I'm OP so thought I would respond. DC is not looking for handholding, but would prefer a strong STEM college without a toxic, cutthroat culture. We constantly hear that kids should look for fit; is there not a college well-fitted for strong STEM kids yet is also collaborative? or is enduring mental health issues and the Hunger game a requirement to pursue STEM?

Two things on this.
1) If you mean "Engineering" when you say "STEM", I think ABET accreditation is the table stakes requirement, and then picking by vibe, location, etc. is fine. If you mean "non-Engineering [Science, Math]", you have far more options, and I would emphasize fit even more.
2) Regardless of "Eng" vs "Science/Math", I've heard really great things about the culture at Rice.


Is Rice as well-regarded by prospective employers and grad school admissions officers compared to schools like Cal, CMU and Cornell (so a tiny tad lower than MIT, Caltech, stanford)?

Yes.
Anonymous
Anonymous wrote:
Anonymous wrote:
Anonymous wrote:
Anonymous wrote:I'm also from California and went to UCLA. But I have a lot of friends who went to Cal. Like everything else, the echo chamber of the internet greatly exaggerates things that are often based on partial truths. Most of my friends, many of whom were CS majors, loved their time at Cal. It's certainly not a hold-your-hand place (neither was UCLA), but the vast majority of students find their way and are able the recognize that the university has vast resources available for those who pursue them. As much as this forum criticizes this approach, learning to hustle is a life skill and, so, this is not entirely a disadvantage.

Incidentally DD has a couple friends there--one a biology major and the other econ--and they seem to be thriving.


This is accurate. I’ll also add, at least from my perspective, that Berkeley’s reputation is largely based on the past. That fact, coupled with the fact that Berkeley admissions of late seems to value one-dimensional applicants more than the well-rounded applicants that UCLA admissions tends to favor, leads to more Asian and Indian students at Cal.

And if you understand the intense focus on education in these otherwise varied cultures across those huge regions of the world
, it makes sense that the legacy reputation at Cal persists today.


But Cal limits the number of OOS and international students, so that can’t explain the high number of Indiana and Asian kids. A lot of them must be in-state California kids.

There is a large Asian population in California especially in southern CA.


Right, I get that. I am from California, but these kids are American so why would they be intense and one dimensional? Because they have immigrant parents that push that on the kids? Are the kids not assimilated?
Anonymous
Anonymous wrote:
Anonymous wrote:OP do you know of top STEM schools that are happy collaborative places with hand holding? Cal is great but you have to be self motivated in your studies. DH thought it was a fun place too. Made enduring friendships


I'm OP so thought I would respond.
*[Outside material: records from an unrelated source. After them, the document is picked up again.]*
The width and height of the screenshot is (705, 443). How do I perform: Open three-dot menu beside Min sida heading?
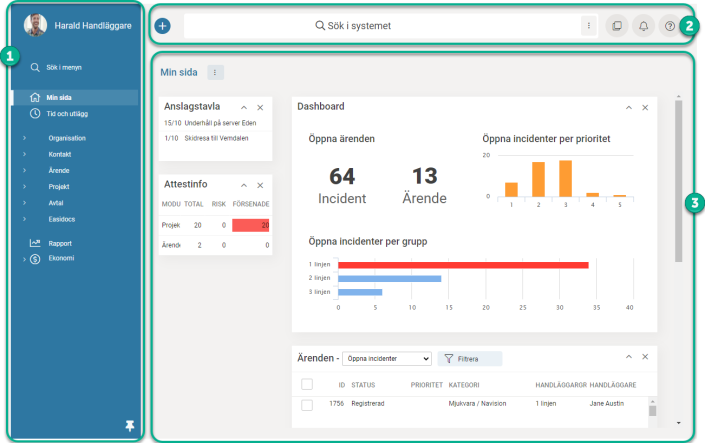tap(215, 72)
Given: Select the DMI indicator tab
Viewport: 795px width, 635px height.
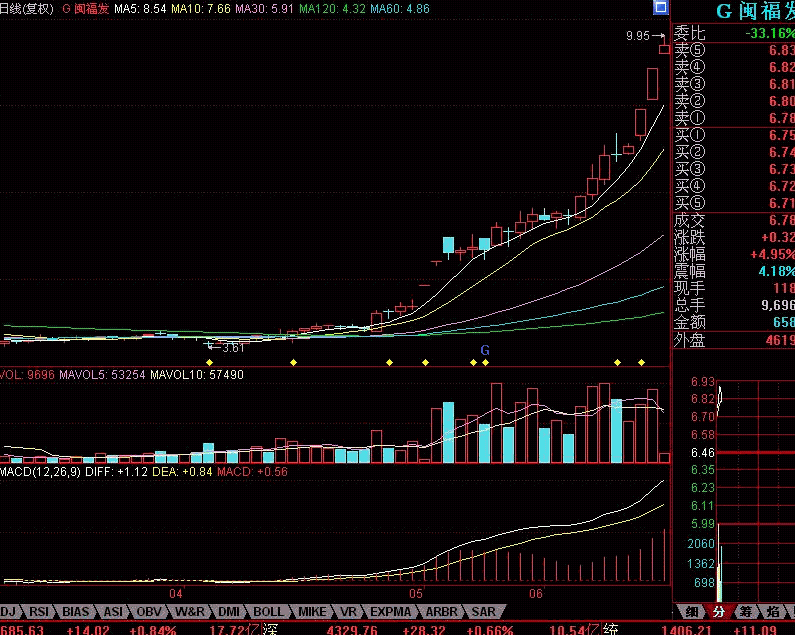Looking at the screenshot, I should tap(230, 611).
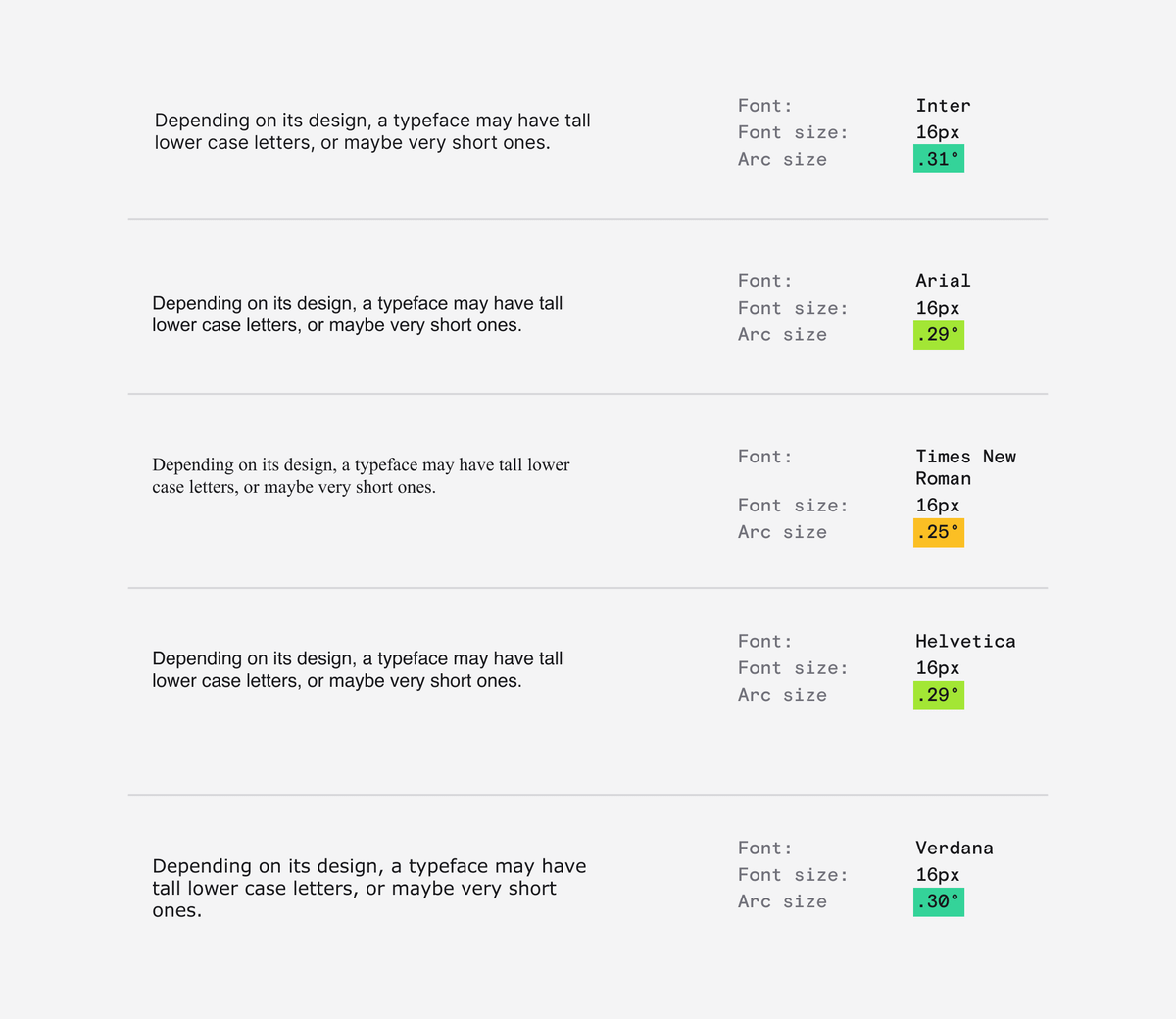Click the Verdana font name
Screen dimensions: 1176x1019
pos(955,849)
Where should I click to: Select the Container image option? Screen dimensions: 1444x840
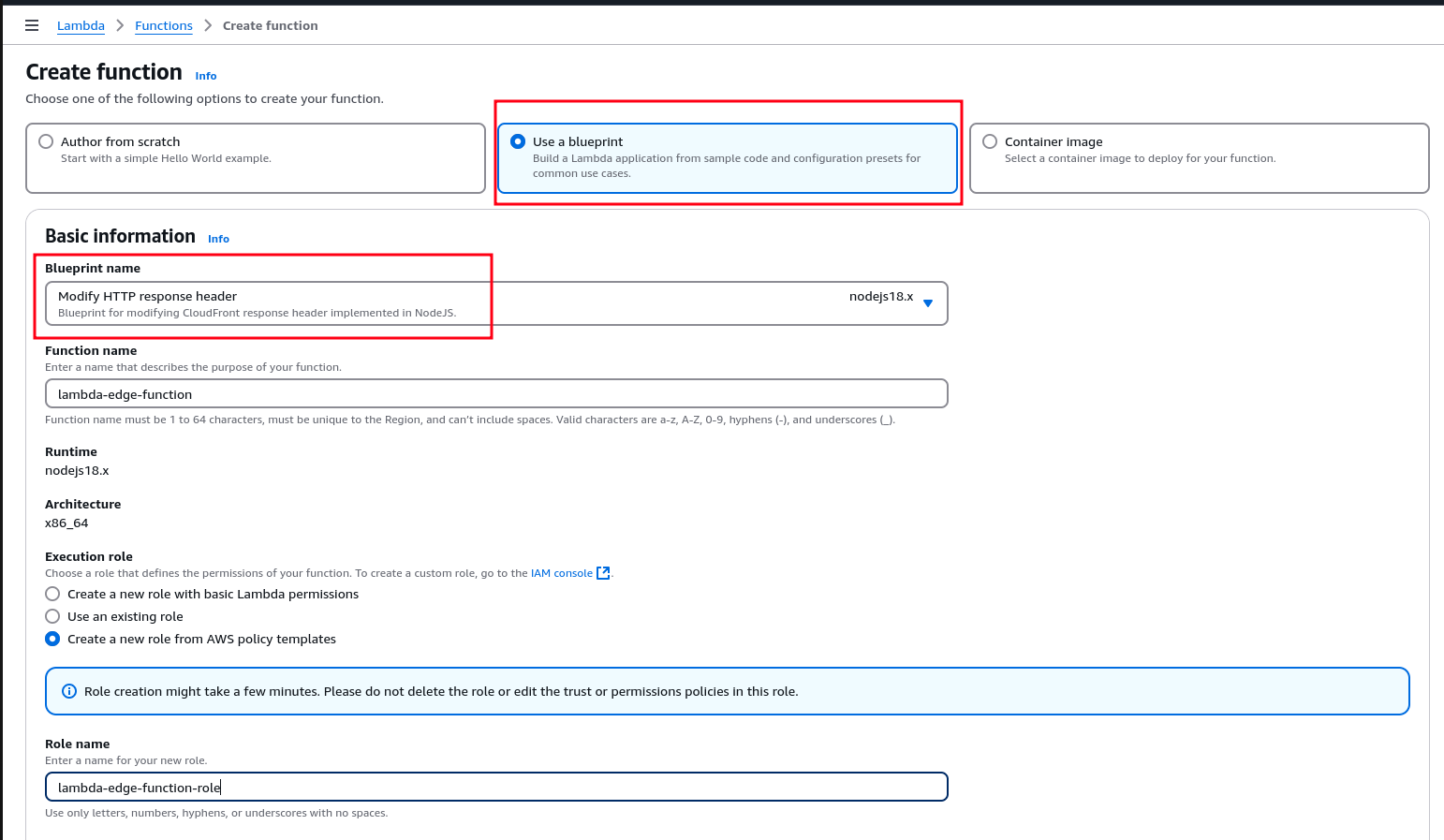[990, 141]
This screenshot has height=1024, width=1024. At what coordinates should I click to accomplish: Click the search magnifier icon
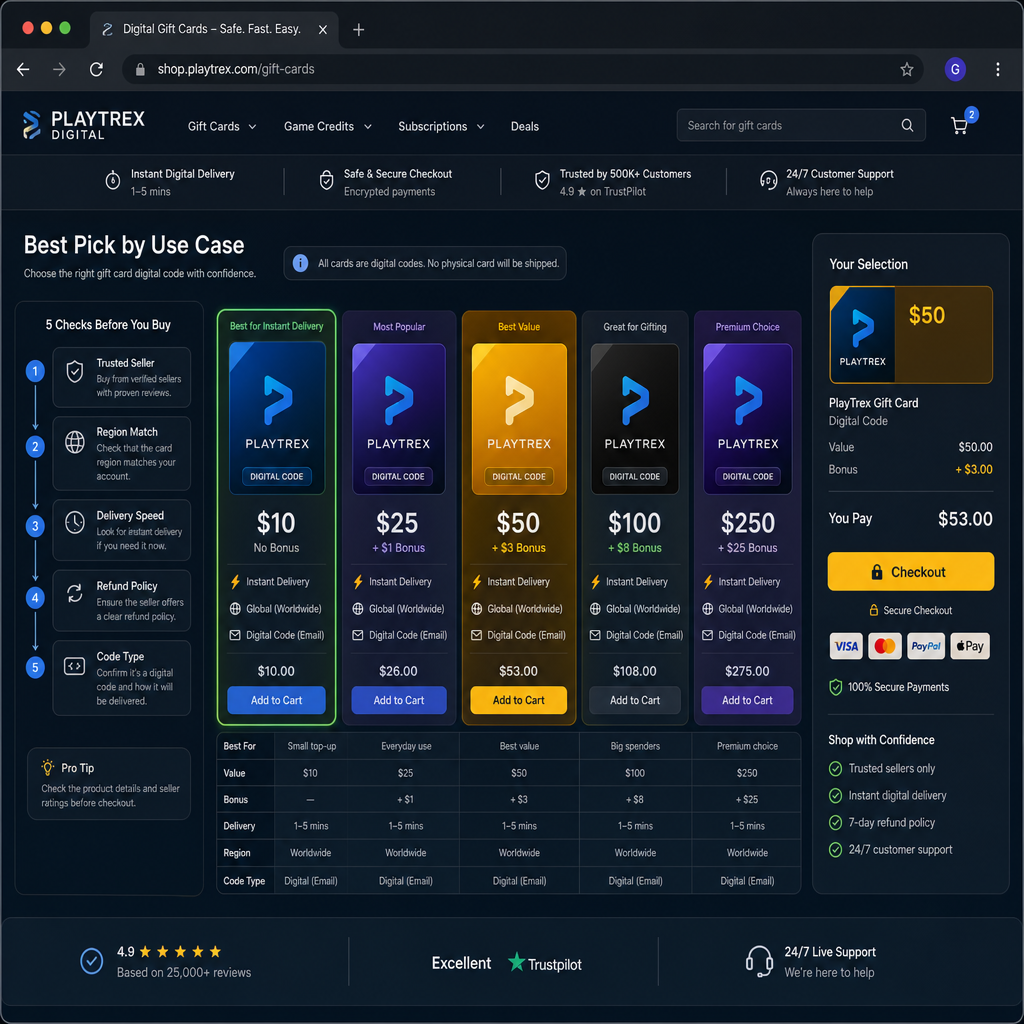pyautogui.click(x=907, y=125)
DC is not looking for handholding, but would prefer a strong STEM college without a toxic, cutthroat culture. We constantly hear that kids should look for fit; is there not a college well-fitted for strong STEM kids yet is also collaborative? or is enduring mental health issues and the Hunger game a requirement to pursue STEM?


Hi OP. I’ve only scanned the above so you may addressed. Are you in-state CA? If not do you even know if your kid can get in OOS to Cal? It’s a tough admit for OOS -that may make your next move on the decision tree much easier.